DIY audio can also involve tweaking of mass market components. It is thought that mass market audio components are compromised by the use of cheap or inferior internal parts that can be easily replaced with high quality substitutes. As a result, an audio component of improved characteristics may be obtained for relatively low cost. Some common changes include replacing opamps, replacing capacitors (recap), or even replacing resistors in order to increase signal-to-noise ratio. Changing an audio component in this way is similar to what a tweaker or modder does with a personal computer.

==Circuit bending==
Circuit bending is the creative customization of the circuits within electronic devices such as low voltage, battery-powered guitar effects, and small digital synthesizers to create new musical or visual instruments and sound generators. Emphasizing spontaneity and randomness, the techniques of circuit bending have been commonly associated with noise music, though many more conventional contemporary musicians and musical groups have been known to experiment with bent instruments. Circuit bending usually involves dismantling the machine and adding components such as switches and potentiometers that alter the circuit.

==Cloning and cloners==
Another common practice in the DIY audio community is to attempt to clone or copy a pre-existing design or component from a commercial manufacturer. This involves obtaining a lawful public version of, or lawfully reverse engineering, the circuit schematics for the design, and/or even the publicly available PCB layouts. Such a clone will not be a perfect copy since different brands and types of parts (often newer parts) will be used, and mechanical aspects of construction will likely differ. However, the circuit or other distinguishing features should be close to the original.

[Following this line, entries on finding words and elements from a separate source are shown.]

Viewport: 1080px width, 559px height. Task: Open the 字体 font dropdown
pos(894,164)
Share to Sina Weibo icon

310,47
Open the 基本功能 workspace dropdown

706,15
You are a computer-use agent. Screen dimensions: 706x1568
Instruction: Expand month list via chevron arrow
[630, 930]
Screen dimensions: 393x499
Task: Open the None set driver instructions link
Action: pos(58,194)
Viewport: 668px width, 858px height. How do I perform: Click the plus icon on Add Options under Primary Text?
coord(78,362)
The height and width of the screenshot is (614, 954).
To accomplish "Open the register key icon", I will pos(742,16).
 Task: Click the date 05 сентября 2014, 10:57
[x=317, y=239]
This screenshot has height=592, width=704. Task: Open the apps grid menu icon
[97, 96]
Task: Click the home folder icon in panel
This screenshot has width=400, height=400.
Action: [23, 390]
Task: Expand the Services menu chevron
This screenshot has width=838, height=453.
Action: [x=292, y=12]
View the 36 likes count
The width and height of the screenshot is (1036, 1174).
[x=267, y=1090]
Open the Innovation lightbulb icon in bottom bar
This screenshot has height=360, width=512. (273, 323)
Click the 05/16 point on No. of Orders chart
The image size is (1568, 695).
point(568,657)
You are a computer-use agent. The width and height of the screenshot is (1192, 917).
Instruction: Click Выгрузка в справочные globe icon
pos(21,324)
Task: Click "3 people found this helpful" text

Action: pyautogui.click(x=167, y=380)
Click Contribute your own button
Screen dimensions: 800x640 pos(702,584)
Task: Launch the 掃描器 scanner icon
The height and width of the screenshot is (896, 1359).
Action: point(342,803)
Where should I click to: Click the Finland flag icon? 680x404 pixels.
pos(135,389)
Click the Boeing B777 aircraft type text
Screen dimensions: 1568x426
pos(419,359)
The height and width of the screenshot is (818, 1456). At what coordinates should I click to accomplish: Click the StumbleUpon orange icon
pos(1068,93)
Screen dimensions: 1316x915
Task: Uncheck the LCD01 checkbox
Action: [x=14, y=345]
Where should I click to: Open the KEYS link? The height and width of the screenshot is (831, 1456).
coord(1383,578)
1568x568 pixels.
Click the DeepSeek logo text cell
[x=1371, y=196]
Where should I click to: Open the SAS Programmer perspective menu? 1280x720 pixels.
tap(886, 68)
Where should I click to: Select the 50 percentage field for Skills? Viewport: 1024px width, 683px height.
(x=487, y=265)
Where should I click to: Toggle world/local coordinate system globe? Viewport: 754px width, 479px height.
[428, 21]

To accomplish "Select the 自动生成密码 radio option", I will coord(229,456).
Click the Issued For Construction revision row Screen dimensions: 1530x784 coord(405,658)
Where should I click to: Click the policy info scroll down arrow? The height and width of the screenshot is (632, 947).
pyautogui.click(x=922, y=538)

There are many reasons for wanting to recreate an existing design. The design might be historically important and/or out of production, so the only way to obtain the component is to build it. The design might be very simple so copying it is easily done. The commercial product might be very expensive but its design known, so it may be built for far less than it cost to be purchased. The original design may have some sentimental value to the person building the recreation, and the design built for the memories in one's past. The copy may be made to test or evaluate design concepts or principles in the original.

As an example, a well known clone includes amplifiers using high power integrated circuits, such as the National Semiconductor LM3875 and LM3886. The use of a high power IC as part of a quality audio amplifier was popularized by the 47 Labs Gaincard amplifier, and thus the DIY amplifiers using power ICs are often called chipamps or Gainclones.

Usually cloning additionally involves improving or tweaking (see above) the original design, potentially by using more modern components (in the case of discontinued designs,) higher quality parts, or more efficient board layout.

==Operational amplifier swapping==

Operational amplifier (op-amps) swapping is the process of replacing an operational amplifier in audio equipment with a different one, in an attempt to improve performance or change the perceived sound quality. Op-amps are used in most audio devices, and most op-amps have the same pinouts, making replacement fairly simple. If the new device's parameters sometimes do not match it can lead to problems like high-frequency oscillation.